Stored data entries
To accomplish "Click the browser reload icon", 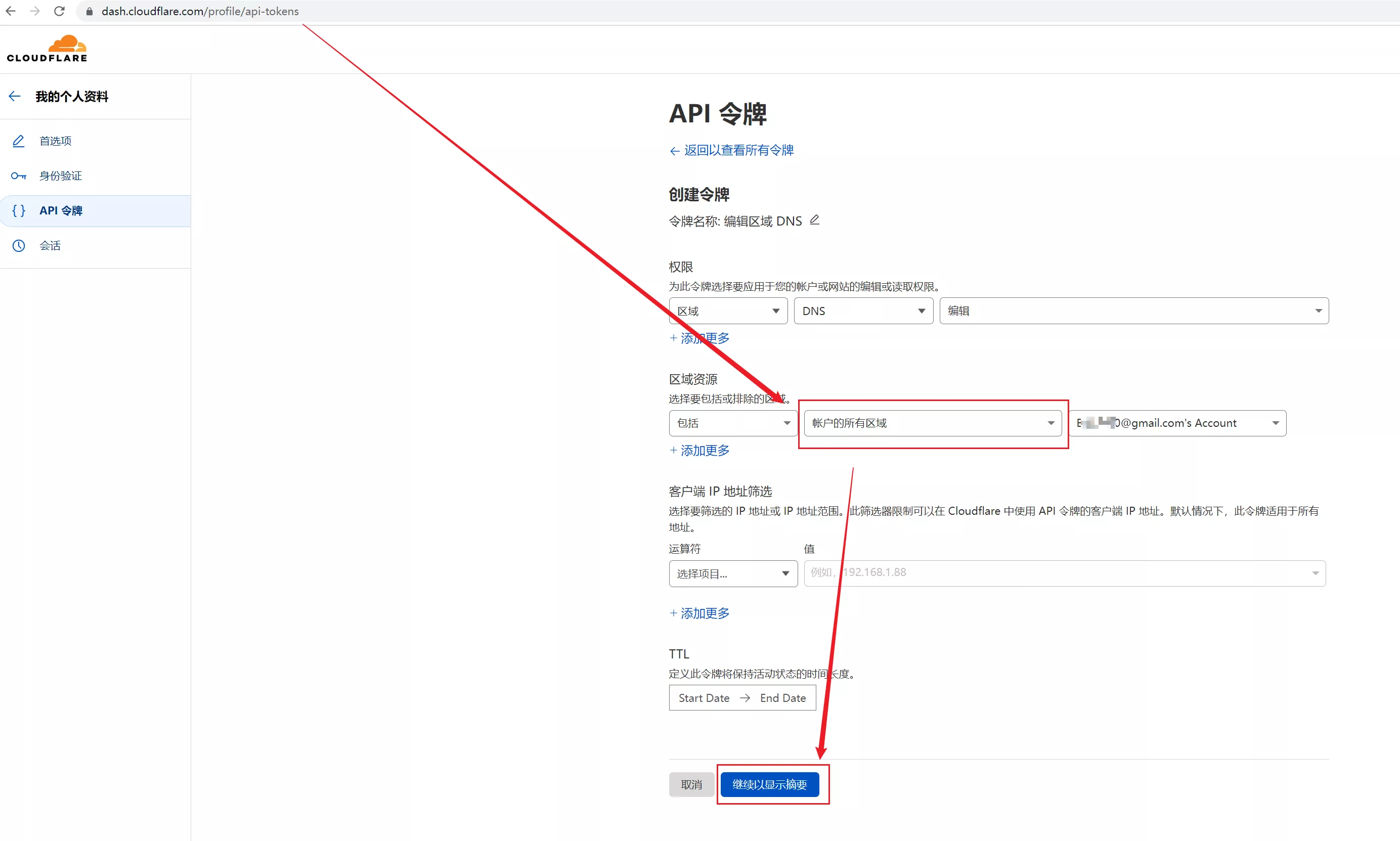I will (59, 11).
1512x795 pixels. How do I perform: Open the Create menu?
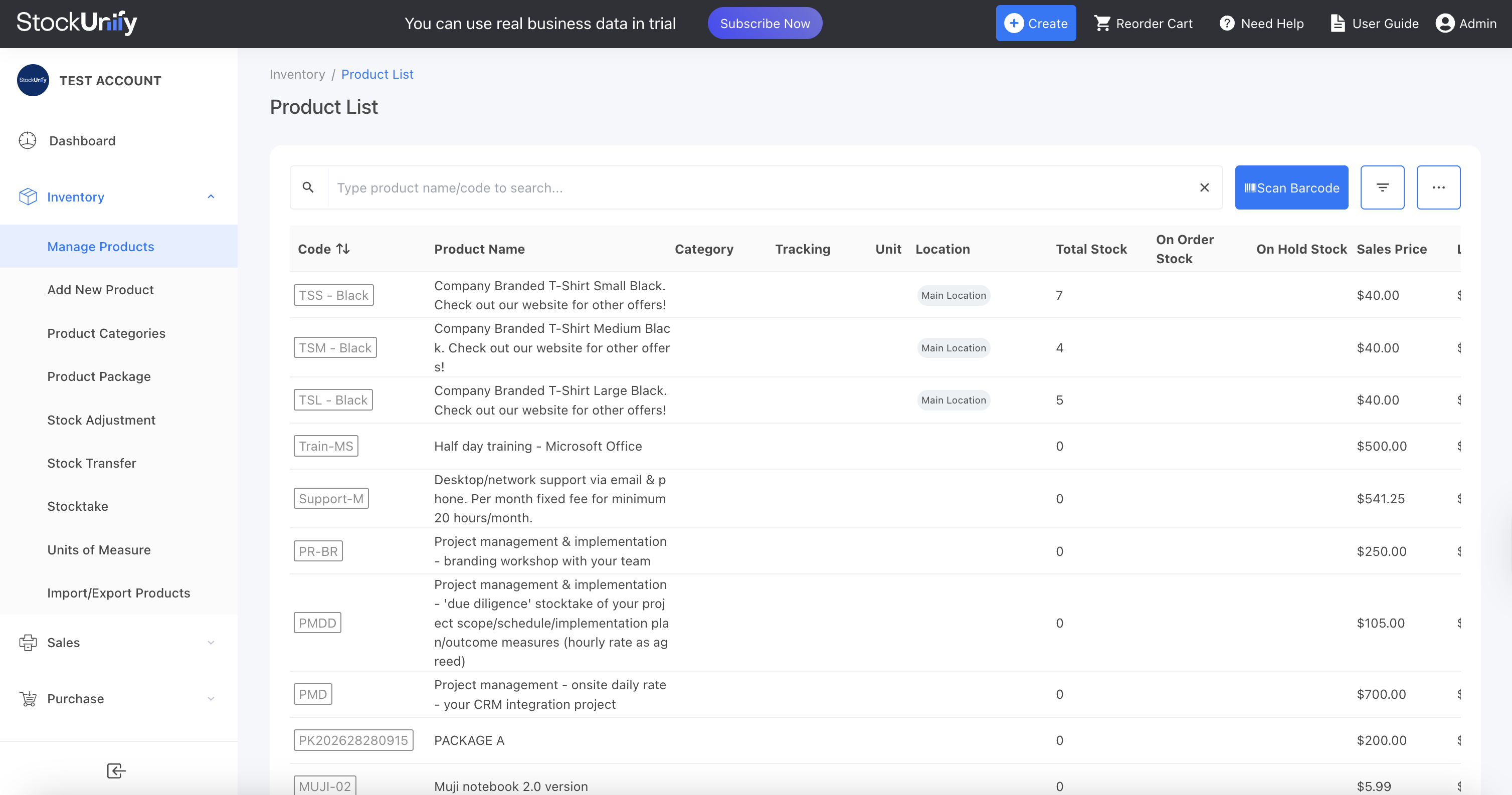tap(1035, 24)
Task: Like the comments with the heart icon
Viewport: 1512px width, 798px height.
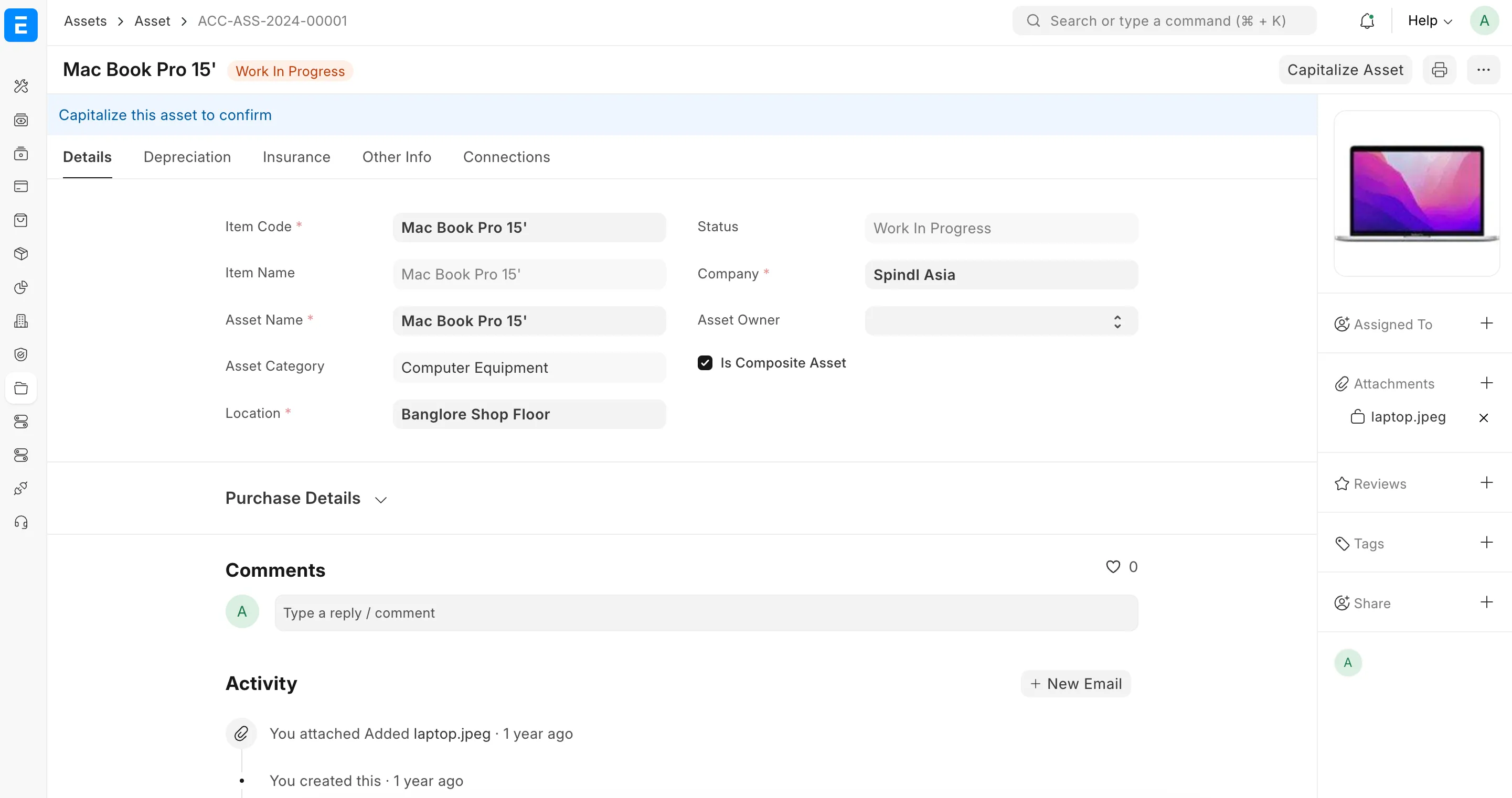Action: [x=1112, y=566]
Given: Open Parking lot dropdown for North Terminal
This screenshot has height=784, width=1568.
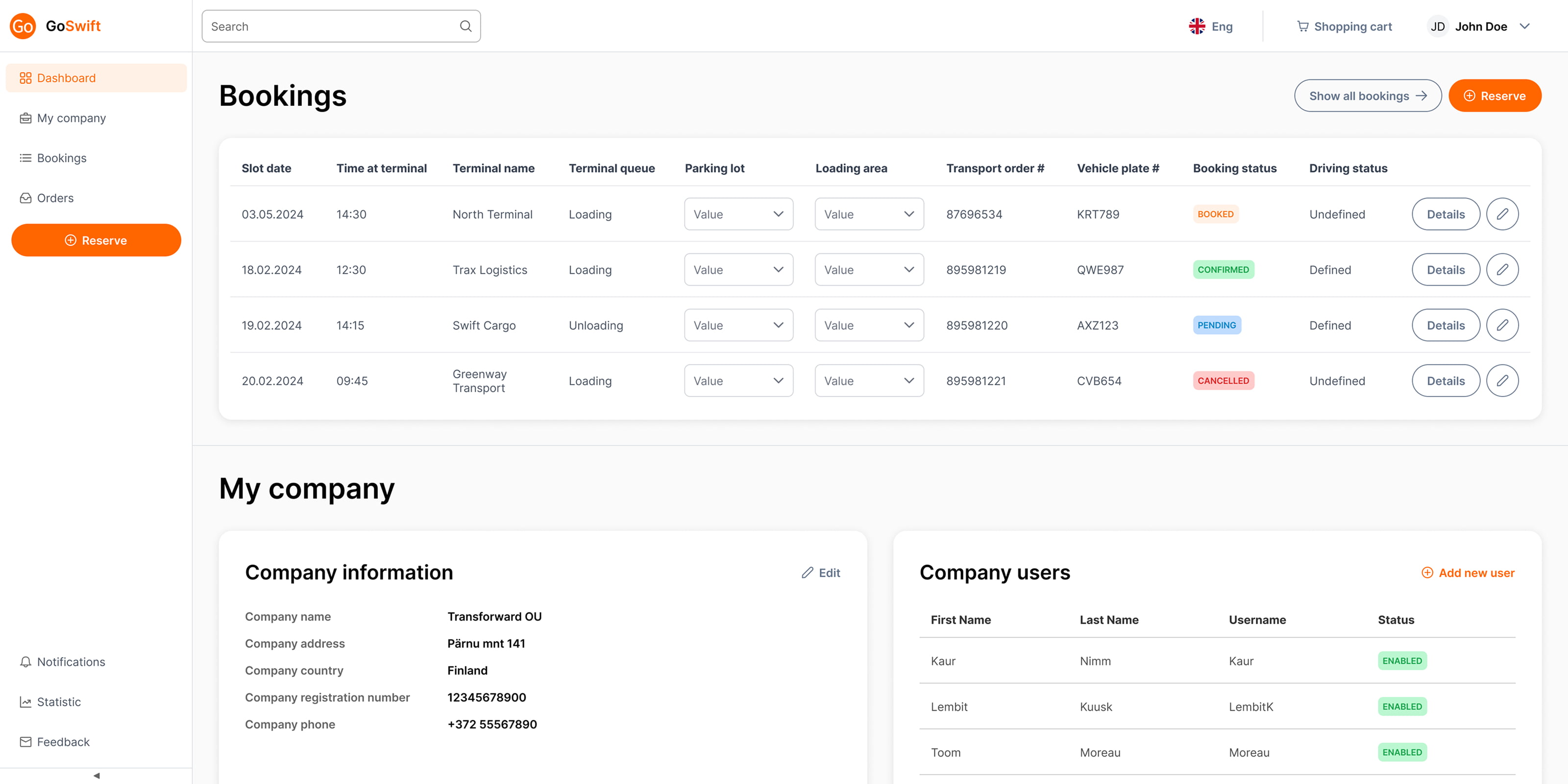Looking at the screenshot, I should pyautogui.click(x=738, y=214).
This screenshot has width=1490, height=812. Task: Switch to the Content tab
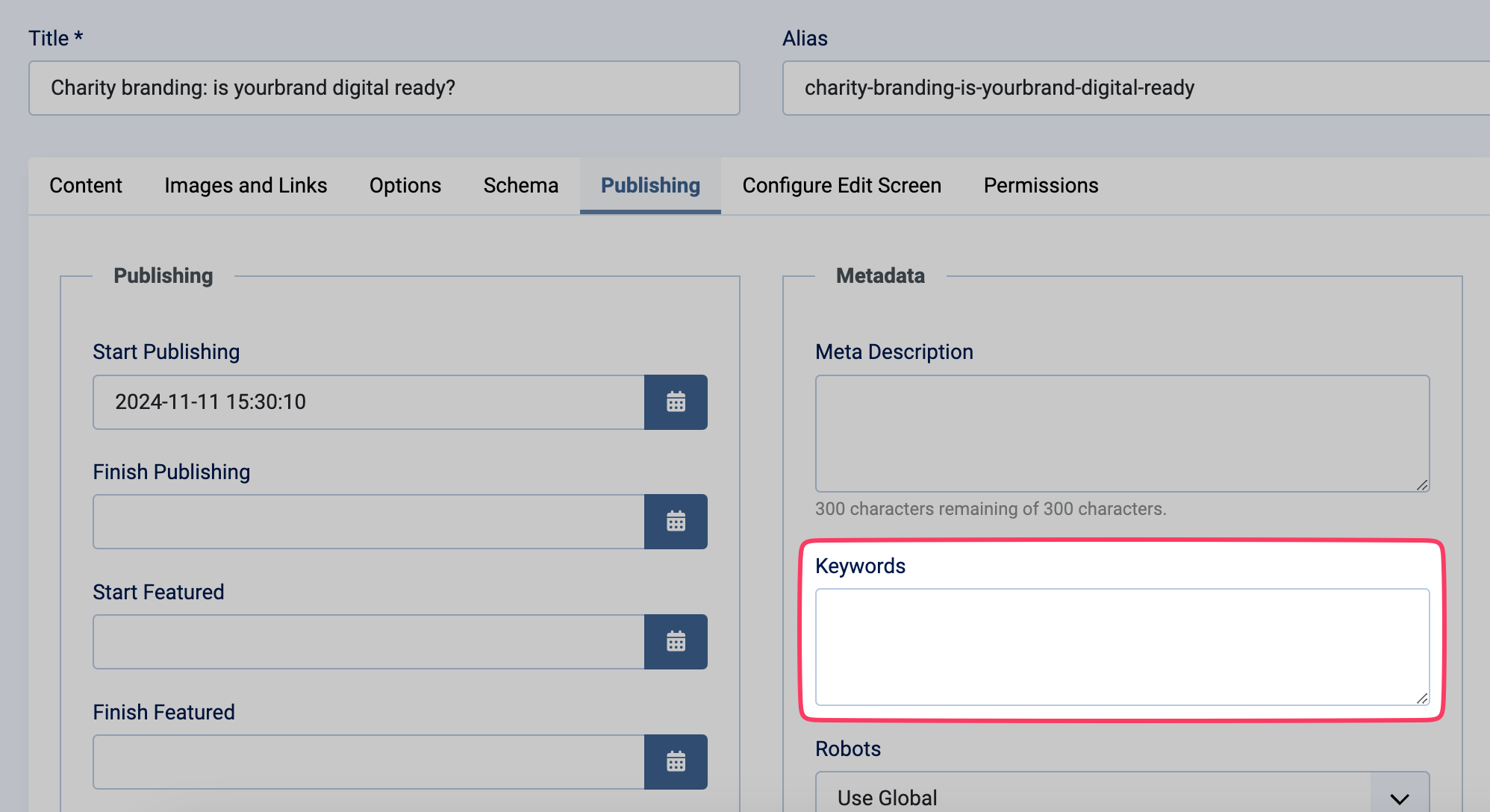click(x=86, y=186)
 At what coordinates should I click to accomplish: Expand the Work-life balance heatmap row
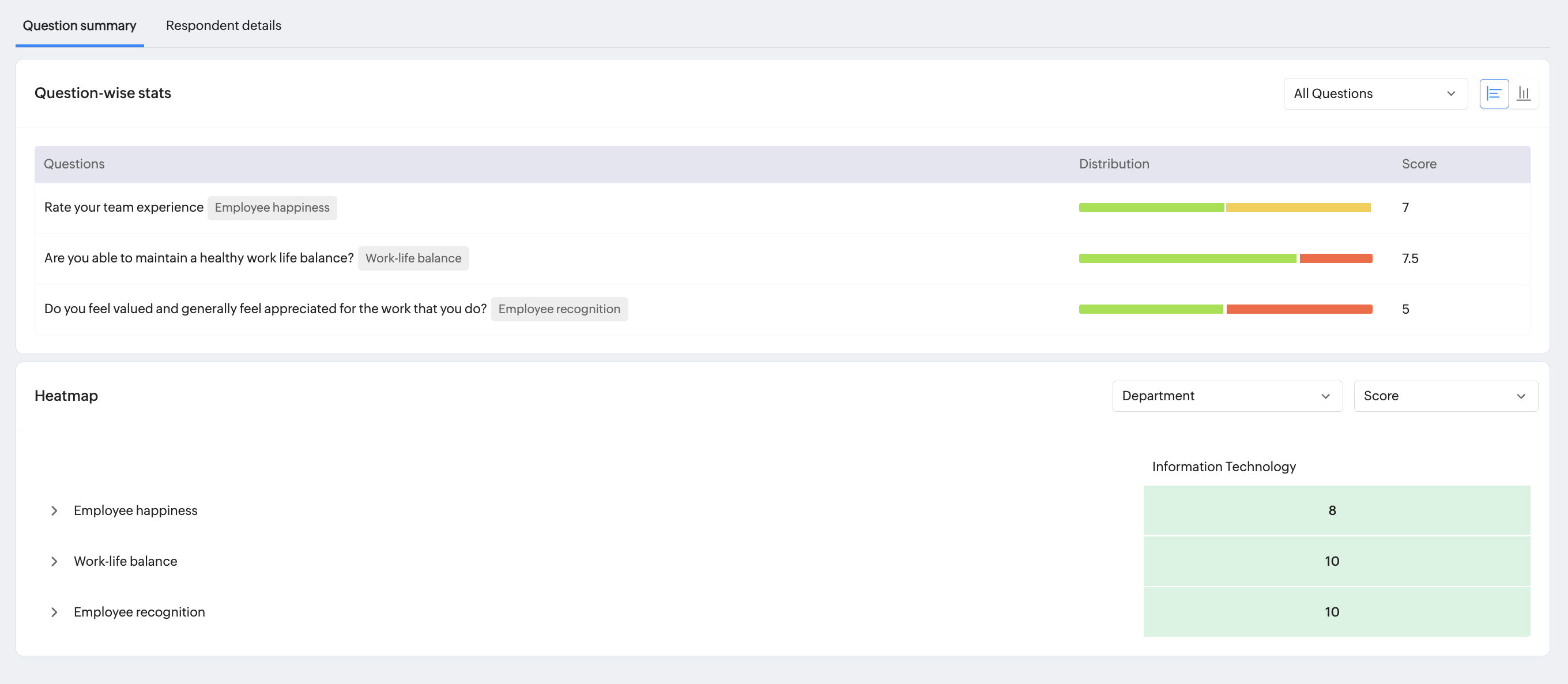(54, 561)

### Work instructions
What you need to copy is the run of lines from the one holding "Viewport: 1512px width, 798px height." through the end of the data, exactly and only, both ends included, pictures omitted.

### Response area
Viewport: 1512px width, 798px height.
Action: [x=1112, y=566]
Given: Open Parking lot dropdown for North Terminal
This screenshot has height=784, width=1568.
Looking at the screenshot, I should pyautogui.click(x=738, y=214).
This screenshot has width=1490, height=812. Task: Switch to the Content tab
click(x=86, y=186)
 At what coordinates should I click to accomplish: Expand the Work-life balance heatmap row
(54, 561)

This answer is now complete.